Das ist, bei allem Respekt vor "der Menschlichkeit", aber auch wieder so eine quasi Befangenheits Kretzsche Weißheit. 
Demzufolge ließe sich jede einer personen-, posten-, ... , ausübungsgebundenen Kritik im Keim ersticken, weil sie zu praktisch jeder Zeit gegen irgendetwas "menschliches" verstößt.
Zum Beispiel jede seiner Sky-Experten-Kritiken während eines Spiels in Richtung Trainer oder Spieler wären hinfällig, weil er sie nach seiner Theorie erst frühestens nach dem ganzen Spiel, oder Saison, oder gar Ende der Trainerzeit anbringen dürfte. 

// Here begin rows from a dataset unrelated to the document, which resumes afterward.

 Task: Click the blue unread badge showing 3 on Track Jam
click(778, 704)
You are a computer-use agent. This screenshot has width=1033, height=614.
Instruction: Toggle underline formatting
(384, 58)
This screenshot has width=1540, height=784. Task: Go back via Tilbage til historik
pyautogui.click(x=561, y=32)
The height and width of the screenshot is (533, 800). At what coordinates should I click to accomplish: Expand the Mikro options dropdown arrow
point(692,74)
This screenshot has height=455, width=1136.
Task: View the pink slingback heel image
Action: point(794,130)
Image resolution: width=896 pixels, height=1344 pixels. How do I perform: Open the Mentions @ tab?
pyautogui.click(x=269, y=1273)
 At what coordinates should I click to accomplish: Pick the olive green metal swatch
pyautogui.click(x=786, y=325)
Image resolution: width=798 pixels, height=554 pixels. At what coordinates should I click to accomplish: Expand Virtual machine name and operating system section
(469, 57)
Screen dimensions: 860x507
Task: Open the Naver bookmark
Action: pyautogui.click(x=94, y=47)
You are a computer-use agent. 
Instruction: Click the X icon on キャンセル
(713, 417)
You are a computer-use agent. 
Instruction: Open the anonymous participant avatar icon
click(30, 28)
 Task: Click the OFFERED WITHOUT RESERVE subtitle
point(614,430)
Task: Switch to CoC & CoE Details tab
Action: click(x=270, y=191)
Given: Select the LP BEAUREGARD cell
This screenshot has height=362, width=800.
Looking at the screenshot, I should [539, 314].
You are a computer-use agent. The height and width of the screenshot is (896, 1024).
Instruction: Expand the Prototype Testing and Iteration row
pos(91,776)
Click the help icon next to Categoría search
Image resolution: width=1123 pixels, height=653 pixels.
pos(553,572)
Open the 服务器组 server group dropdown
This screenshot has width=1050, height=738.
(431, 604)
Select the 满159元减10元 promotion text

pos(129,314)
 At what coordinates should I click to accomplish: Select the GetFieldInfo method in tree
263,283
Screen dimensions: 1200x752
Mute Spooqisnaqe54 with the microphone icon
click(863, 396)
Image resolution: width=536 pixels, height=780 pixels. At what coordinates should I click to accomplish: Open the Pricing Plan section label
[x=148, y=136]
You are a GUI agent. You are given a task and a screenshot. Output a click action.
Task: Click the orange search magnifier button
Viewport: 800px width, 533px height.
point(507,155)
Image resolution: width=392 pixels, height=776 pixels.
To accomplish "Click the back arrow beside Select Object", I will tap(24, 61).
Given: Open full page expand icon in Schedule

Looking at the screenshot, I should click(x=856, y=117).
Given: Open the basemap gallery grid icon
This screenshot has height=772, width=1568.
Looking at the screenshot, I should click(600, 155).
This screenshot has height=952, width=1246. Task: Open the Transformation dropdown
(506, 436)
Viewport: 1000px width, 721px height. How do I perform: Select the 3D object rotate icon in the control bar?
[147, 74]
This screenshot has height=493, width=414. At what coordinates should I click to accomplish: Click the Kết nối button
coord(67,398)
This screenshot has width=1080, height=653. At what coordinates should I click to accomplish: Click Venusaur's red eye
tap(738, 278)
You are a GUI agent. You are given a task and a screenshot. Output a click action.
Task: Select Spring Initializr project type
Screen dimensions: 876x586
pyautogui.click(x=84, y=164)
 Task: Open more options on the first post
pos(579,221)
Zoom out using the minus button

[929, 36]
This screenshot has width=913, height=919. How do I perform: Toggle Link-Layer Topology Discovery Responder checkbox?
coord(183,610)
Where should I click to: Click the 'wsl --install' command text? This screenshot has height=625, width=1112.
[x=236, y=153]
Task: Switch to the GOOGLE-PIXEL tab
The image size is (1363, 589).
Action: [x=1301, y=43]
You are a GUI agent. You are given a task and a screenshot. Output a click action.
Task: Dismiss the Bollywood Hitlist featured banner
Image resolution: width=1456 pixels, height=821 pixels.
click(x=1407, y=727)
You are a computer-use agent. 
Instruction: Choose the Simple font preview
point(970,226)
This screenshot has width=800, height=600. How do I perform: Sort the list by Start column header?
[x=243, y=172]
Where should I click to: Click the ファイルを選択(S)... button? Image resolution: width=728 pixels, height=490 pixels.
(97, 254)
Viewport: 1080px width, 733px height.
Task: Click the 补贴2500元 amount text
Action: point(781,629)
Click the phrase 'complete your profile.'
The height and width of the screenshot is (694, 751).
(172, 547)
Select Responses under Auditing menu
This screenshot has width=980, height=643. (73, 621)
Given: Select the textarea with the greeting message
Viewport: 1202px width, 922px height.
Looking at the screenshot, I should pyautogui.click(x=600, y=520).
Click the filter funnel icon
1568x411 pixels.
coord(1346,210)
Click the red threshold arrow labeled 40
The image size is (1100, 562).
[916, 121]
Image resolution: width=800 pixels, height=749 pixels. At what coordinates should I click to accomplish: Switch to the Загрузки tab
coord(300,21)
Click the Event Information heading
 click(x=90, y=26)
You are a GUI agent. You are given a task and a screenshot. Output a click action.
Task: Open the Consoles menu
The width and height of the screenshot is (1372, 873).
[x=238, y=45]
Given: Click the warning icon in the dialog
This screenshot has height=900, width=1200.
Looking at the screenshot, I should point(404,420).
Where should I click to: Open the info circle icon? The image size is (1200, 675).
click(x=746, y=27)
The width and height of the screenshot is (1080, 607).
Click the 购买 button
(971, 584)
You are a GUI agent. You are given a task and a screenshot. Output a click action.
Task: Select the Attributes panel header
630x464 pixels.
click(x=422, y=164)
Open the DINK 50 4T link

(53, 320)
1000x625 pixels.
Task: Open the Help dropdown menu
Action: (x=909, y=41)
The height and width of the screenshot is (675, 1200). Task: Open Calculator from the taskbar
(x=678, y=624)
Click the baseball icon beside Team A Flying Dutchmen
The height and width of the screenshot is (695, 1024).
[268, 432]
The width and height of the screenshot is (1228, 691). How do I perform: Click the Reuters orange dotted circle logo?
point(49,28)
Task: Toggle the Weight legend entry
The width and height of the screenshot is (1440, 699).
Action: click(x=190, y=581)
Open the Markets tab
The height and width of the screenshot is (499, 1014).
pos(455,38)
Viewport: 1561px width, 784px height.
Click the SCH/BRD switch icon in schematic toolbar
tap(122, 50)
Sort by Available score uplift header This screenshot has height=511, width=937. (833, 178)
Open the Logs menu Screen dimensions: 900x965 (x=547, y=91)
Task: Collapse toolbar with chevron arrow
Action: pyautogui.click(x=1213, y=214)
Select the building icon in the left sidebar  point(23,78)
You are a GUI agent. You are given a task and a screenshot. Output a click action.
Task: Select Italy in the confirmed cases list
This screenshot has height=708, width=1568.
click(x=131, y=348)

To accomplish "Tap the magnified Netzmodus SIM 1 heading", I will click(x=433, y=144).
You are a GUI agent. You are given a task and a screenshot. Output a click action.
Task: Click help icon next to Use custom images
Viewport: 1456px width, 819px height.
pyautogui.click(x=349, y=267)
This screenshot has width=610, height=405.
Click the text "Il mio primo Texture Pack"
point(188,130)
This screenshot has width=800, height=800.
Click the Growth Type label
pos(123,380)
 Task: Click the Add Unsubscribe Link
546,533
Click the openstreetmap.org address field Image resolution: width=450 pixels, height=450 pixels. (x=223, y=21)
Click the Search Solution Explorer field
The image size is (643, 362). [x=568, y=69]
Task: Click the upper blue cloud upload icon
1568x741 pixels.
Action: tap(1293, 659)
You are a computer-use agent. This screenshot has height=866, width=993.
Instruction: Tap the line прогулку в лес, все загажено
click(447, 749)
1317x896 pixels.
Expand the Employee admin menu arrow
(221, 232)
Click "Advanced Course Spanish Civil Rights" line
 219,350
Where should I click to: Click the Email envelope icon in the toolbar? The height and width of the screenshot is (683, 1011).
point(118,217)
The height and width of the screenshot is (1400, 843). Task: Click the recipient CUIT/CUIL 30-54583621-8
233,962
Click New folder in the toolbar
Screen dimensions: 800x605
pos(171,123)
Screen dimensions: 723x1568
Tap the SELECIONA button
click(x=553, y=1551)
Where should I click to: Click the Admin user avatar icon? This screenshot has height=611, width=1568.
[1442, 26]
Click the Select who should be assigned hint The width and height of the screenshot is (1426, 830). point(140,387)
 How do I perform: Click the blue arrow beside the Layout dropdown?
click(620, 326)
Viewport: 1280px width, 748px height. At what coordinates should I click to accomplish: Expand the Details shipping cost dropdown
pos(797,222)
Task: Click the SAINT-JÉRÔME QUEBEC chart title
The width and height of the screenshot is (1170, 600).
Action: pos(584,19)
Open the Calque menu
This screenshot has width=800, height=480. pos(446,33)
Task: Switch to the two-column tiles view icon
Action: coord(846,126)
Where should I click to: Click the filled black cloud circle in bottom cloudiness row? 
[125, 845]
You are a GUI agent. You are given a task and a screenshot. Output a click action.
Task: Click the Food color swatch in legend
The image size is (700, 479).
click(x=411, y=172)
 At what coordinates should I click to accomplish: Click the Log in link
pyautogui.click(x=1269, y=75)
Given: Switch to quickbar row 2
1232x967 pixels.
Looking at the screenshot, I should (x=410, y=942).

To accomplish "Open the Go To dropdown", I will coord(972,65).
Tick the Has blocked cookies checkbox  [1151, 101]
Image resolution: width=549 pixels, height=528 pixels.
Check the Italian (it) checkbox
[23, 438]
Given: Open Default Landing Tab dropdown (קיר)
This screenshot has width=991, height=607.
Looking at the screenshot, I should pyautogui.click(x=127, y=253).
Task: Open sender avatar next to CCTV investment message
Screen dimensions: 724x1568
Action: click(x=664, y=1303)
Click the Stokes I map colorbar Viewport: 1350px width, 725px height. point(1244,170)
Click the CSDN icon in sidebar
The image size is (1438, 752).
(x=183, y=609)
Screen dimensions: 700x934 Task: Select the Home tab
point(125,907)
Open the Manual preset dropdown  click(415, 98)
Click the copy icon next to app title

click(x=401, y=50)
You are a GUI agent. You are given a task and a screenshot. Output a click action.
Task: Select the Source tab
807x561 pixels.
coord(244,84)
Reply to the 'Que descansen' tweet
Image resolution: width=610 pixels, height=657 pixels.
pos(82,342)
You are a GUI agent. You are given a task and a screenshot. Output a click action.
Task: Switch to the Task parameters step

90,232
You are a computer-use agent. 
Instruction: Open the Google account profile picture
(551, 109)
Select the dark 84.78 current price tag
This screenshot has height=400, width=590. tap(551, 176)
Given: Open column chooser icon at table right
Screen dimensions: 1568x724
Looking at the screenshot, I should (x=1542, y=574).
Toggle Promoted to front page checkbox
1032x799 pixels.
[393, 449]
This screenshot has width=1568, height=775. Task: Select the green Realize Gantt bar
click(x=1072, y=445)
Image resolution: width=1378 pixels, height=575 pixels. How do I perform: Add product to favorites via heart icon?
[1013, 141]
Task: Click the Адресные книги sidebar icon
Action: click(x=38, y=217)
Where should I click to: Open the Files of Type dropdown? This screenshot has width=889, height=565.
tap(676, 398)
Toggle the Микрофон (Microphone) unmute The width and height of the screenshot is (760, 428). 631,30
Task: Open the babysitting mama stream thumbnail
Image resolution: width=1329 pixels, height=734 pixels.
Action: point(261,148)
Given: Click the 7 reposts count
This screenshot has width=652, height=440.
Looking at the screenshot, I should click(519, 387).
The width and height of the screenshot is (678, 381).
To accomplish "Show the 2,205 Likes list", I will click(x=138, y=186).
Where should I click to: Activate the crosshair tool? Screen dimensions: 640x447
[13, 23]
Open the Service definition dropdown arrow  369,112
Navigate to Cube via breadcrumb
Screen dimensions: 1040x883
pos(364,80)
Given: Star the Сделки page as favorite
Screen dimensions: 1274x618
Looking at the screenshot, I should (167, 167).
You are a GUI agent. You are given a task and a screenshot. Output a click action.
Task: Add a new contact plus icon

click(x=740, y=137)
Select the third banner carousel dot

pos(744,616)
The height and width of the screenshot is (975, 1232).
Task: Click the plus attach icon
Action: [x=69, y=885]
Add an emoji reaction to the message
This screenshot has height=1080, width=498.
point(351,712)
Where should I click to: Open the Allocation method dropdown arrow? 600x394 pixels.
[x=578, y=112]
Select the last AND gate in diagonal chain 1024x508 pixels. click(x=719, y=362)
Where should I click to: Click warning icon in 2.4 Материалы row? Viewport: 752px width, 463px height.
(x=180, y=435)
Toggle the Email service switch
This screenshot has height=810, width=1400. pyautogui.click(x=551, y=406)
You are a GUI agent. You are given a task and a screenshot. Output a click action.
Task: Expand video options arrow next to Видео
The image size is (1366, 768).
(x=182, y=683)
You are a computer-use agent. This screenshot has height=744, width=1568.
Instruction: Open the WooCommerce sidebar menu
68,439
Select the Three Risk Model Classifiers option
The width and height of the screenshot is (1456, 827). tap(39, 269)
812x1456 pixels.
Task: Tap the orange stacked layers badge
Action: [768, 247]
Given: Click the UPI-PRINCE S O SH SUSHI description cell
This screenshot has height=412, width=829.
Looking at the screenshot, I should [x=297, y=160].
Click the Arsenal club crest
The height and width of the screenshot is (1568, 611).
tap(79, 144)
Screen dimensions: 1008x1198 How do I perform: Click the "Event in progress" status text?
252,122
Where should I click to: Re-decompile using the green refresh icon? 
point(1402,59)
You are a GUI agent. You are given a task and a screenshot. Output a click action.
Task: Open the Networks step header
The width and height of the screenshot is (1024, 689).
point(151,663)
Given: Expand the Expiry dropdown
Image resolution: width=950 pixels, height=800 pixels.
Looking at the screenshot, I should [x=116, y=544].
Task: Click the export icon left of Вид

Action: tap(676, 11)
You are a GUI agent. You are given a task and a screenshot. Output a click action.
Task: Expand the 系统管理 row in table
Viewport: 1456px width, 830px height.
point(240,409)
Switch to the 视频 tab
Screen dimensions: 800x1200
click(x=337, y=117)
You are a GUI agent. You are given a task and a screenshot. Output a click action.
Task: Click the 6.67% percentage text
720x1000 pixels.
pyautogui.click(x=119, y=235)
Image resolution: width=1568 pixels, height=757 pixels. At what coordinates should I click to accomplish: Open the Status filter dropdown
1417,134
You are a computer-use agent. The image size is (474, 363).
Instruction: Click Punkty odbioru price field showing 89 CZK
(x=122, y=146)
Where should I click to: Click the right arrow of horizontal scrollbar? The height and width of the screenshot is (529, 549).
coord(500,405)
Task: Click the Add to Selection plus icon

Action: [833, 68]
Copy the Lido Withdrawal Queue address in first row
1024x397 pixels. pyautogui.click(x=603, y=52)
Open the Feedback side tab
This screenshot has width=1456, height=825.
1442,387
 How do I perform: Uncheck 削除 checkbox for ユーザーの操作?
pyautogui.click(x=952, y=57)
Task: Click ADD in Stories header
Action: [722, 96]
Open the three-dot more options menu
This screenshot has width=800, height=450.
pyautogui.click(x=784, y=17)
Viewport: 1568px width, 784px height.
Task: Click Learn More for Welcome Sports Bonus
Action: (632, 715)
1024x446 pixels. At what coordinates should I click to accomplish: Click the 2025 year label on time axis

Dass Prokop ein sog. "Systemtrainer" ist, war selbst den meisten Handballschauern doch schon vor Amtsantritt bewusst.
Die Kritik gab es von offizieller Seite so konkret nie. Jetzt wurde das zum ersten Mal IMHO bei der PK als einer der Schwierigkeiten angeführt, ist auch wieder verkehrt. 
Persönlich finde ich das Ausmaß des gesamten Umgangs mit Prokop auch nicht gut.
Schwierigkeiten habe ich allerdings damit zu akzeptieren, dass man das Geschehene in der heutigen Zeit als übertrieben auffasst.
So ist die Öffentlichkeit nunmal. Das muss man akzeptieren oder es lassen und im Falle Prokops irgendwo in der 5. Liga trainieren und als Lehrer arbeiten. Dort trainieren ganz sicher auch einige Handballexperten, die fachlich das Zeug zum BT hätten, sich aber aufgrund des medialen Rummels um ihre Person, gegen eine Karriere entscheiden.
Wenn man sich in der heutigen Zeit solchen Ämtern wie BT stellt, muss man damit rechnen, dass man medial extrem stolpern könnte.
Im Übrigen ist das grundsätzlich ein interessanter Diskussionspunkt "Profisportler im Jahr 2020 - reicht es nur sportlich/fachlich herausragend zu sein?"